Los dos episodios que padeció el ecuatoriano Gaibor sirven para arrancar “caretas”. ¿Somos o no somos un país xenófobo? ¿Somos o no somos un país que curte un fuerte  y creciente racismo subcutáneo?
No podemos, no debemos, traspapelar episodios como estos. Porque tales episodios  explicitan el racismo latente de una considerable parte de nuestra desmemoriada sociedad. Esta todavía cuantiosa sociedad olvida, obscenamente, que la mayoría de nuestros padres y abuelos y anteriores vinieron de otras patrias; patrias en esos momentos mordidas por el hambre.
Invito a los lectores y lectoras a que comenten y pongan a consideración de sus conocidos episodios como los que vivió Fernando Gaibor. Al referir esos episodios es muy probable que se los minimice; y hasta que se los celebre. Es muy probable, además, que se encuentren con señores y señoras, prolijos, aseados y educados, que terminan diciendo: “Ma’ sí, el negro ese si no le gusta cómo lo tratamos ¡que se vaya a Ecuador!” Una manera de decir alevosamente: “Ma’ sí, sino le gusta ¡que se vaya a la mierda!”
Y claro, ¿quién lo manda a Fernando Gaibor a portar tez oscura?
¿A quién se le ocurre no ser piel blanca y no ser rubio?
¿A quién se le ocurre tener semblante marrón en un país patéticamente acomplejado donde muchos siguen presumiendo de ser europeos?
 ¿A quién se le ocurre decir que es ecuatoriano y no de un país del supuesto primer mundo?
Pero, por favor, finalmente, ¿a quién se le ocurre ser latinoamericano?  
Posdata:   La fraternidad es un trabajo. Arduo. Como la esperanza. Cuidado con el odio convertido en orgullosa bandera. El seudo patriotismo nacionaludo cancela la reflexión y tabica el corazón.
Damas y caballeros: ser argentino no es nada del otro mundo, es una reverenda casualidad. Es algo que le puede pasar a cualquiera.
Y ser latinoamericano, como se anda diciendo, no nos saca, no nos deja “fuera del mundo”; al contrario, nos enraíza; que buena falta nos hace.
Con nuestro racismo larvado, con nuestra xenofobia a la orden del día, estamos agudizando nuestro siempre ridículo complejo de superioridad.
A ver: ¿qué esconde nuestro complejo de superioridad?

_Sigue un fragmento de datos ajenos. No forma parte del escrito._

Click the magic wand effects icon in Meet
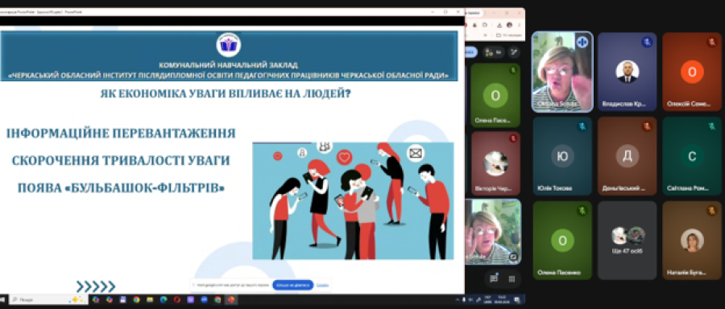(513, 52)
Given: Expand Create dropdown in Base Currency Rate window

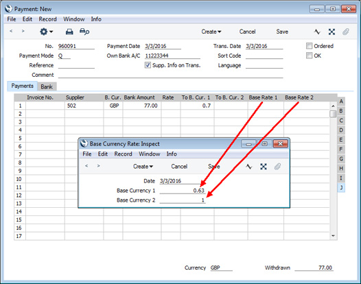Looking at the screenshot, I should (143, 167).
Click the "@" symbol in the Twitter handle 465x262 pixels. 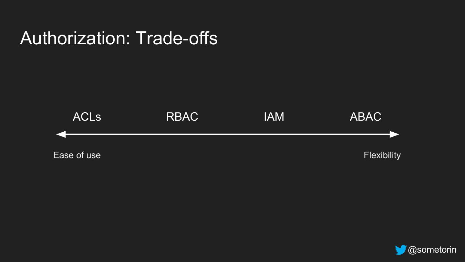point(412,250)
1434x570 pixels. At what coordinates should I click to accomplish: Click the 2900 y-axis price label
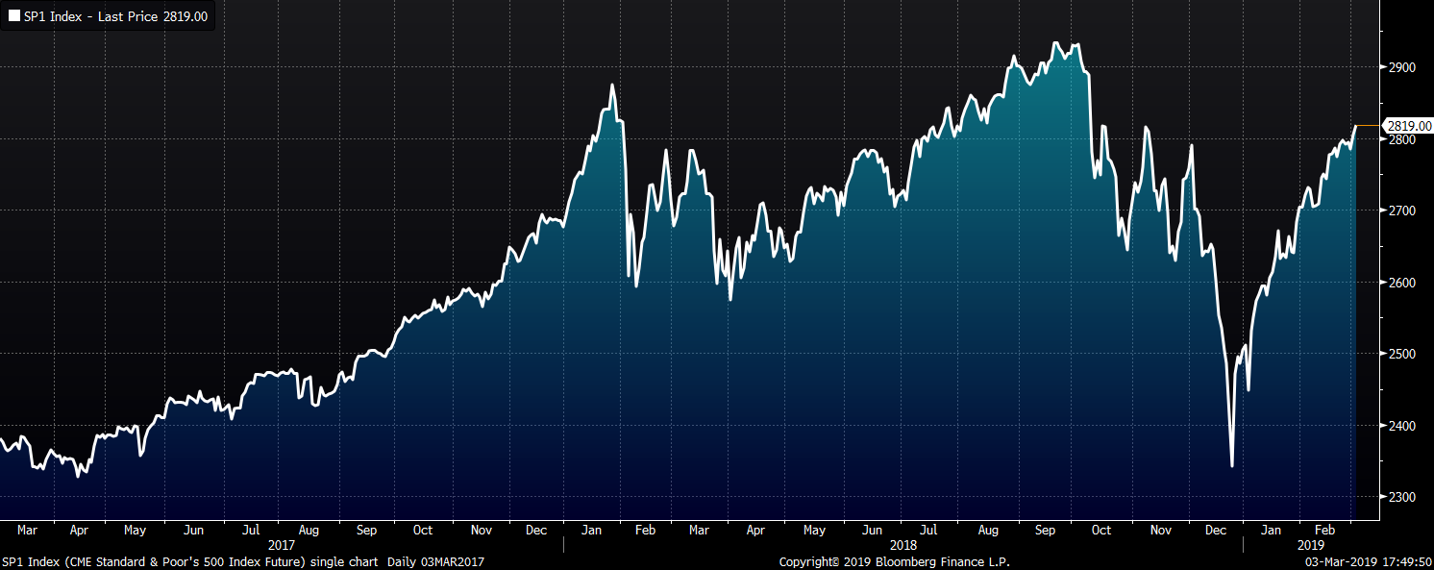[x=1401, y=67]
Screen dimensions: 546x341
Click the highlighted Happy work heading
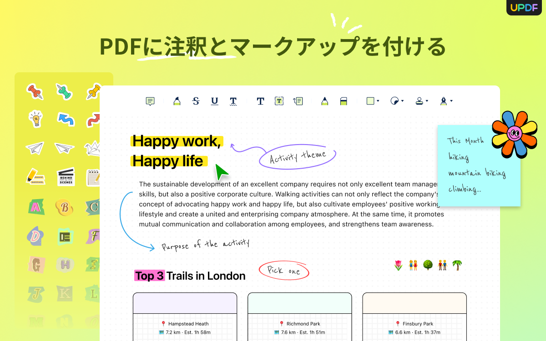pos(177,141)
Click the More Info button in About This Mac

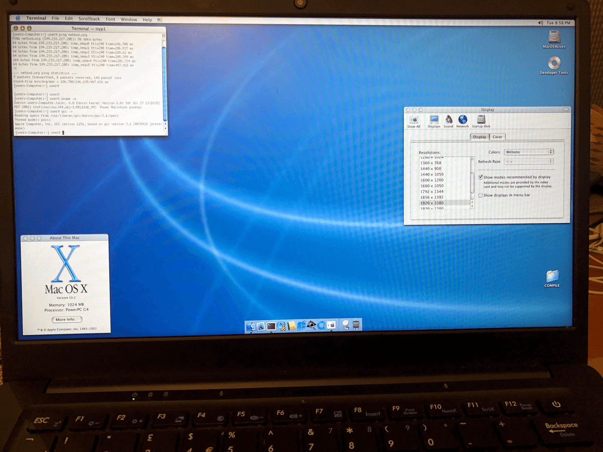click(x=66, y=319)
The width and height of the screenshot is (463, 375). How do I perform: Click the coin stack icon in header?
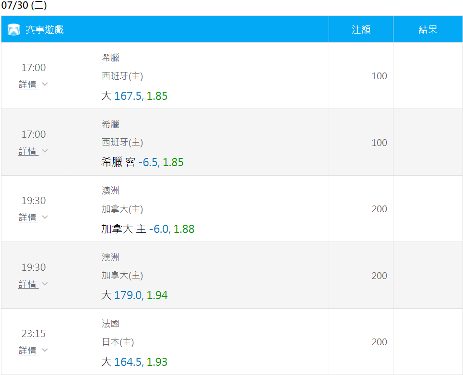[x=13, y=30]
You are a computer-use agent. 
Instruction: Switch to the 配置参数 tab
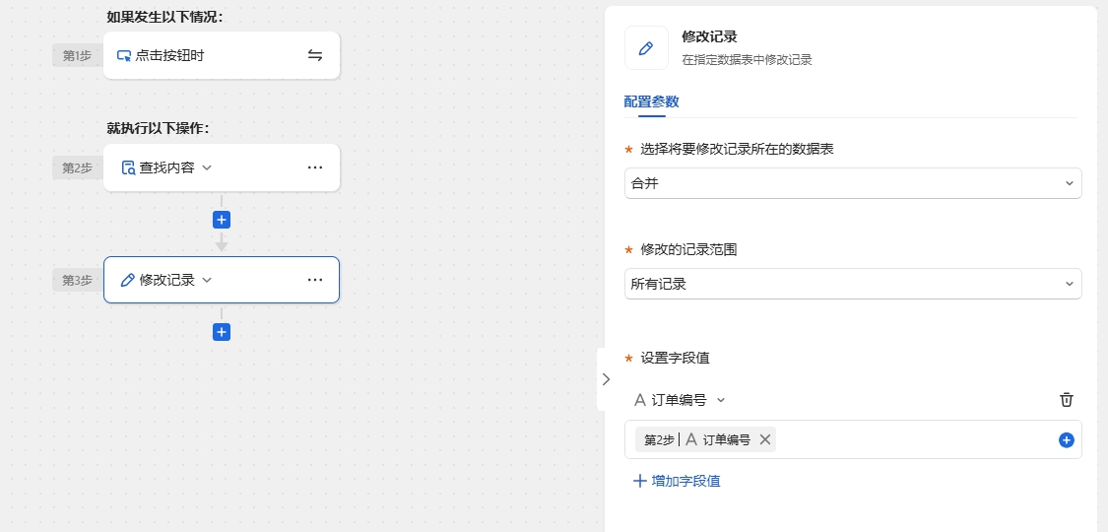pos(652,101)
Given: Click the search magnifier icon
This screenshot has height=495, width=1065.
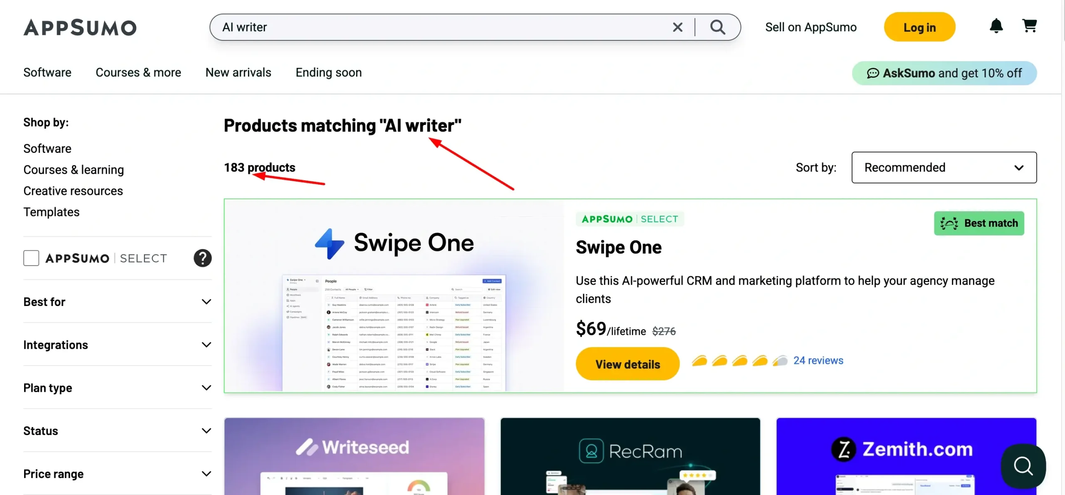Looking at the screenshot, I should point(718,27).
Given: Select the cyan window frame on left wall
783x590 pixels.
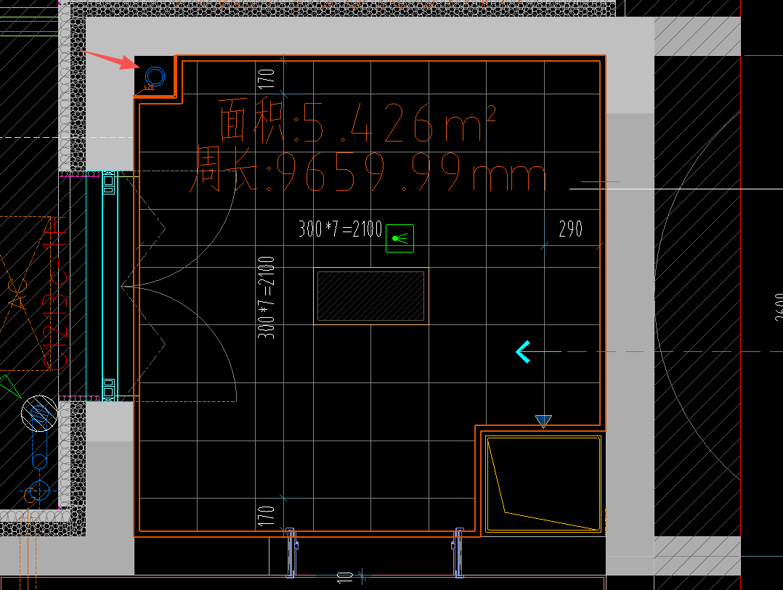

Esconde un galopante complejo de inferioridad que brota, alevoso, en casos como los de Fernando Gaibor.
Revisémonos. En la Tierra estamos todos y todas. Y, más allá de los mapas, la tierra entera es de todos y es de todas. Así de sencillo
Bajémonos del caballo de una vez. Porque por ahí este que cabalgamos es un ilusorio caballo de calesita y, en una de esas, la calesita está parada, embargada. Ni sortijas tenemos, porque las entregamos a los buitres, junto con las joyas de la abuela y con la abuela también.
Aunque sea de a uno por vez, pidámosle perdón al joven Fernando Gaibor.  Y ya que tanto alardeamos con la “necesidad de reconciliación”, por empezar reconciliémonos con cierta dignidad extraviada; con la preciosa dignidad de ser latinoamericanos. Dignidad hoy violada por la disolución de la Unasur (Unión de Naciones Suramericanas).